In effetti tutto ciò è molto stucchevole: Giorgia Meloni sa benissimo che chiedere proroghe di 90 anni significa non applicare la Bolkestein, uscire dall’Europa e non prendere i soldi del Pnrr. Salvini e altre forze di maggioranza come Forza Italia e 5 Stelle sanno bene che quello uscito è il testo migliore che ci possa essere nel rispetto della Direttiva.
Dalla parte dei cittadini. E del mercato
Il senso della direttiva Bolkestein può esser riassunto in poche parole: basta con le posizioni di rendita come quelle che si creano grazie ad affitti demaniali con prezzi più che calmierati e per periodi lunghi anche novant’anni.
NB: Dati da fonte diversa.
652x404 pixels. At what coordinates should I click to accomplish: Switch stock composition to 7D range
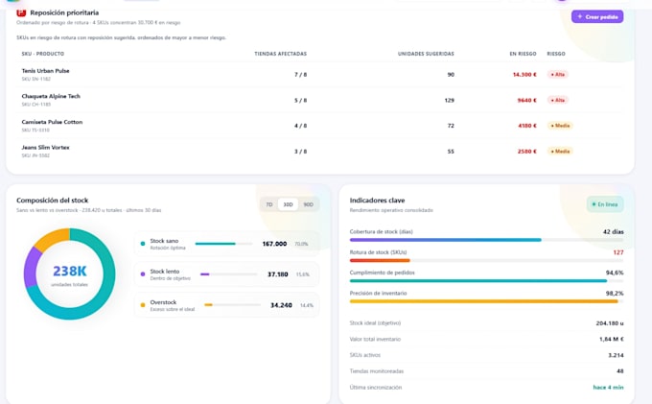click(269, 204)
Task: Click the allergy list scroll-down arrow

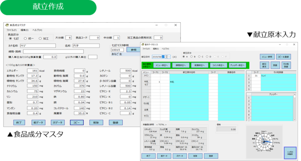Action: (x=294, y=120)
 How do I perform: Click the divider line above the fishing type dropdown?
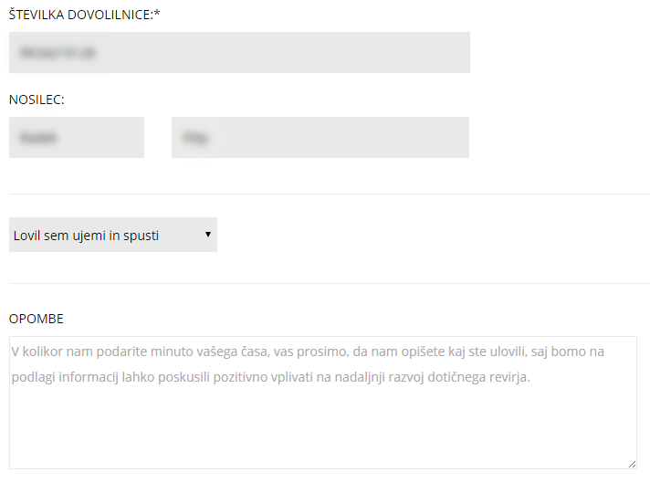(x=330, y=194)
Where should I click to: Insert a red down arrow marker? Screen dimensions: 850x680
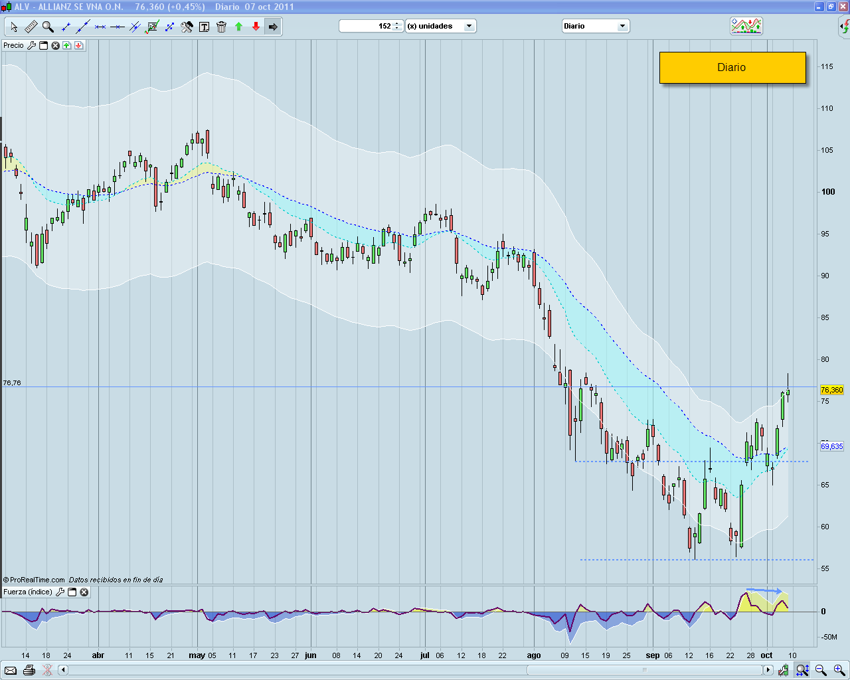[x=256, y=27]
Occorre mettere quei beni all’asta pubblica ed europea. “Libera circolazione di beni e servizi nell’Unione europea” dice la direttiva di Fredrick Bolkestein, l’ex commissario alla Concorrenza che nel 2006 firmò la Direttiva incubo di concessionari e ambulanti.
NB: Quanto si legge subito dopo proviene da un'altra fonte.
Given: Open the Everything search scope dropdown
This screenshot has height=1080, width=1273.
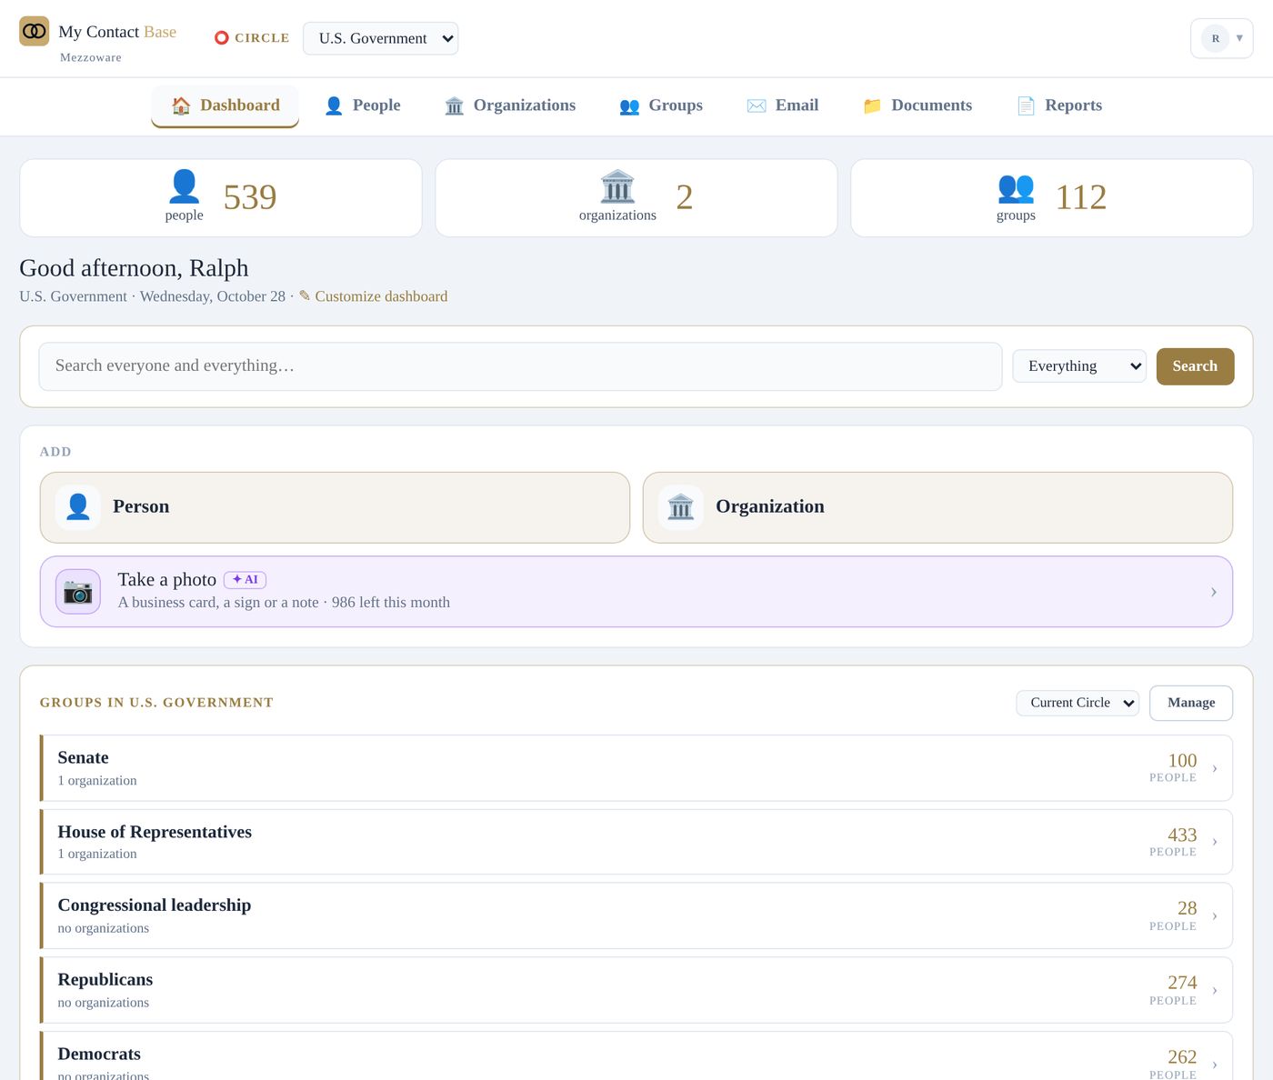Looking at the screenshot, I should (1079, 366).
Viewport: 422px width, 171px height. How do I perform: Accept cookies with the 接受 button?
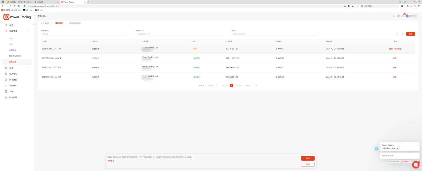pyautogui.click(x=308, y=158)
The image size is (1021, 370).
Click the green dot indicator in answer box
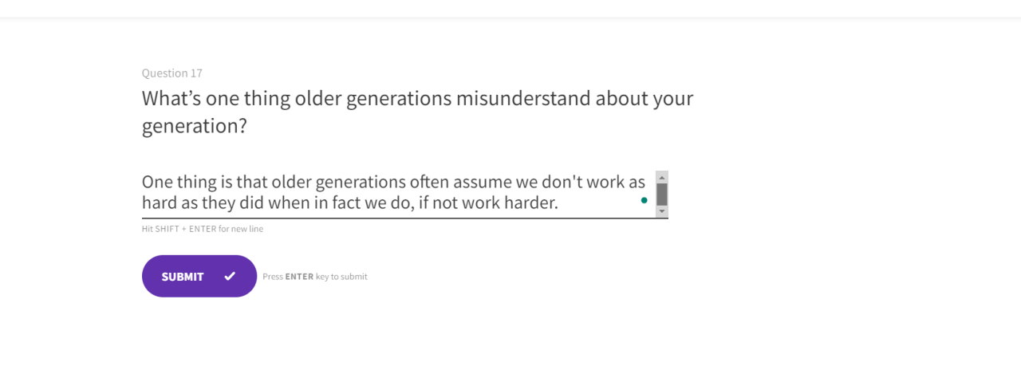point(644,200)
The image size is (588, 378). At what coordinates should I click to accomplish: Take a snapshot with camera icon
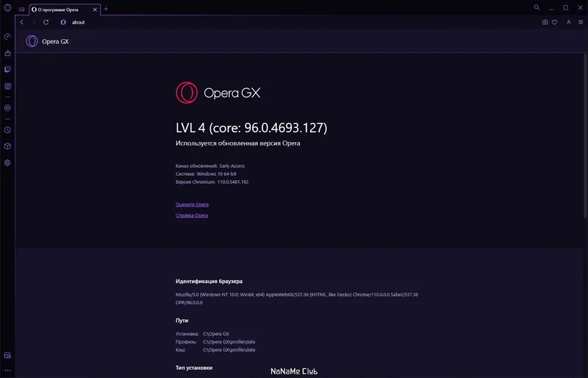click(545, 22)
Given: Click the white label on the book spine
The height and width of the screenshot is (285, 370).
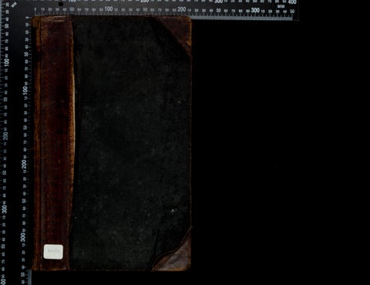Looking at the screenshot, I should [53, 252].
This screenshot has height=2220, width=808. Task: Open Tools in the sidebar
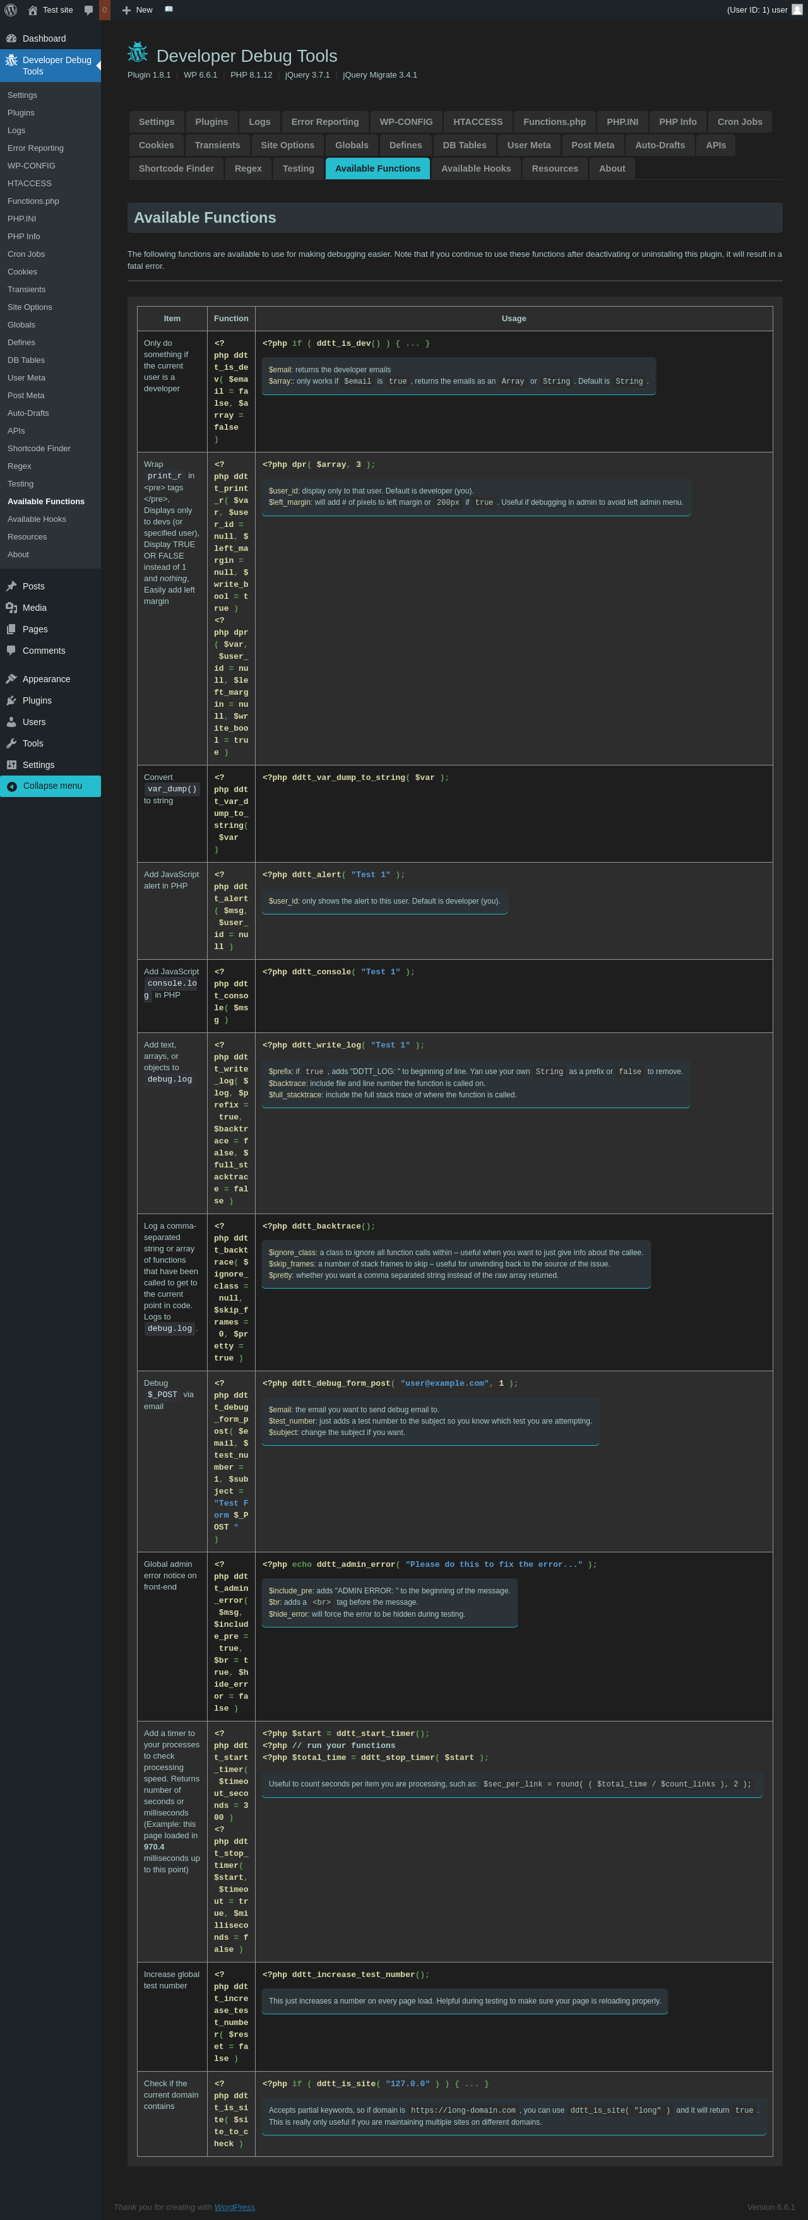[x=33, y=744]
Il problema è che le concessioni demaniali hanno alimentato in Italia un vero e proprio “mercato” chiuso gestito da anni sempre dalle stesse persone senza alcuno stimolo, in assenza di concorrenza, per migliorare prezzi e servizio. Anzi. Si tratta quindi di mettere finalmente a gara quei beni che sono in natura e quindi di tutti - sabbia, sole e mare - alzando i paletti necessari per tutelare le imprese italiane, per lo più familiari, che negli anni hanno fatto investimenti e salvaguardare i livelli occupazionali.
“Dobbiamo però vedere la questione anche da un altro punto di vista” spiega chi ha lavorato in questi mesi al dossier seguendo i tavoli tecnici con le associazioni di categoria, i ministeri del Turismo e dello Sviluppo economico e il sottosegretario Garofoli. E’ il punto di vista di sessanta milioni di italiani che combattono da anni con prezzi sempre più altri e non si capisce il perché. “A fronte – si spiega - di analoghi servizi resi da Grecia e Spagna a prezzi assai più vantaggiosi con un rapporto qualità/prezzo che col passare del tempo rischia di strangolare il settore turistico proprio in Italia”.
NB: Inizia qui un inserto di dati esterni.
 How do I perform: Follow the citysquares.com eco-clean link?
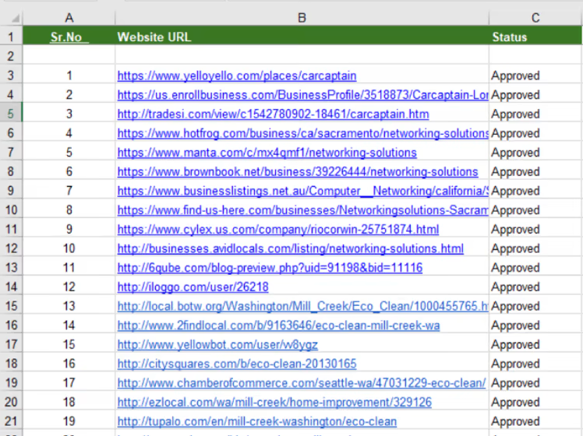click(x=237, y=364)
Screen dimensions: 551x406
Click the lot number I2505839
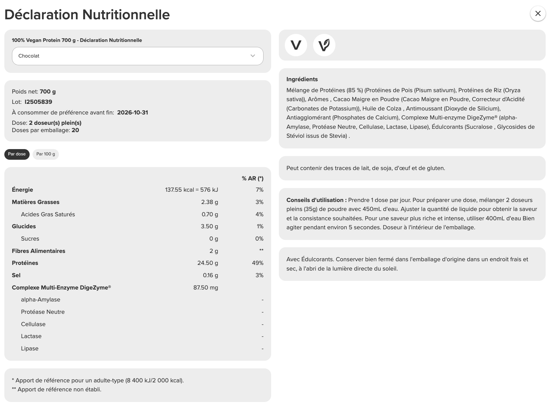(x=38, y=102)
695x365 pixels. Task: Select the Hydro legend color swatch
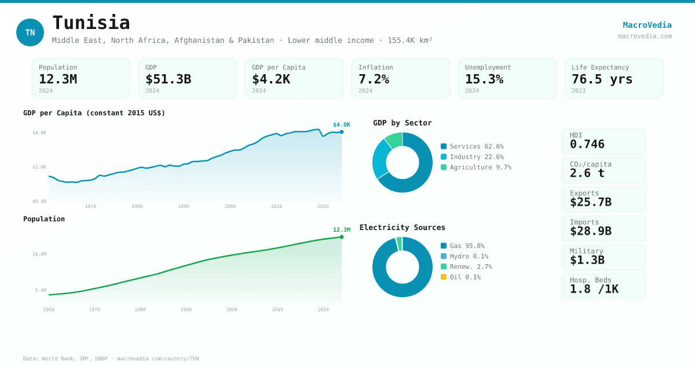(x=444, y=257)
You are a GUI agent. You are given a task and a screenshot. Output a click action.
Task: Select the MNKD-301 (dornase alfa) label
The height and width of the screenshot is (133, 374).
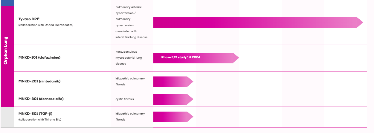point(41,99)
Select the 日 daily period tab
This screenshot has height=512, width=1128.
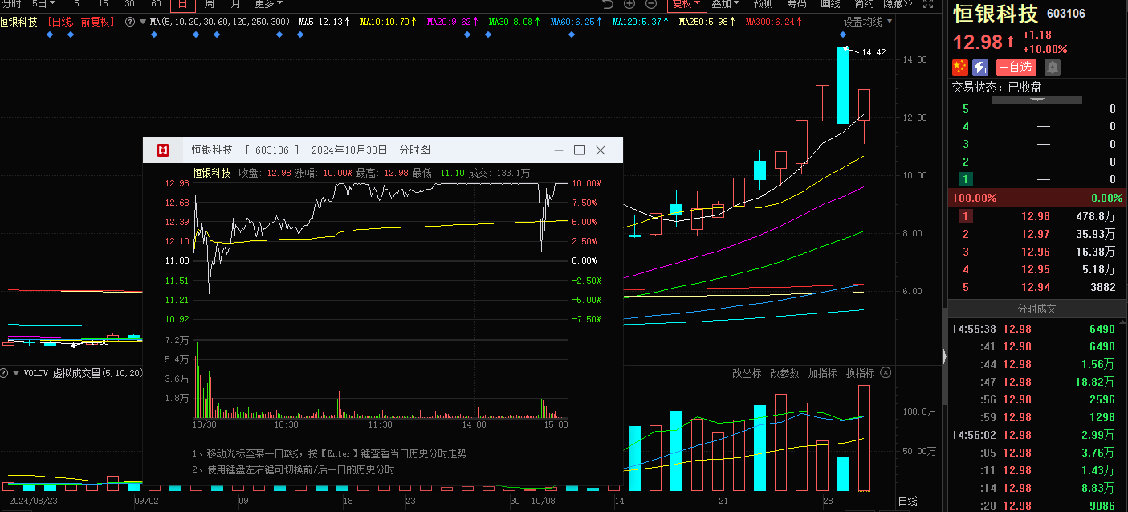(x=183, y=4)
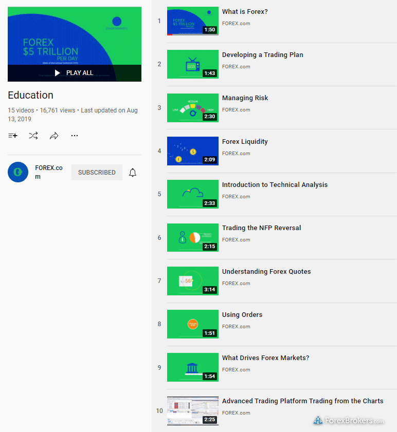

Un lungo percorso poi la svolta
Il via libera di ieri è stato alla fine un mezzo miracolo figlio del cosiddetto “draghismo” a cui si è arrivati con capacità di mediazione e soprattutto molto pragmatismo e altrettanto decisionismo. Dopo quindici anni di rinvii e battaglie, una volta che il Pnrr ha imposto di adeguare il nostro mercato interno alla Bolkestein, Draghi ha tentato di approvare la norma già nell’agosto scorso poi in autunno quando fu licenziato il ddl concorrenza orfano però della norma più indigesta: le concessioni demaniali, appunto. In quell’occasione fu deciso di aspettare il Consiglio di Stato che a fine novembre ha dato un altro schiaffo al governo Conte 1 cioè i giallo-verdi che, in barba alla Bolkestein, avevano prorogato le concessioni dal 2023 al 2033. A quel punto non c’erano più alibi disponibili. Toccava decidere. Già a dicembre il Presidente del consiglio ha incaricato il sottosegretario Garofoli e i ministri Garavaglia e Giorgetti di avviare i tavoli tecnici con le associazioni di categoria. Con cui in pratica è stata scritta la norma. Poi è arrivato Natale e il dossier Quirinale. Archiviato anche questo, Draghi ha chiesto di chiudere perché non c’era più tempo da perdere. E così è andata. Anche perché dal primo marzo sarebbe partita una super sanzione Ue.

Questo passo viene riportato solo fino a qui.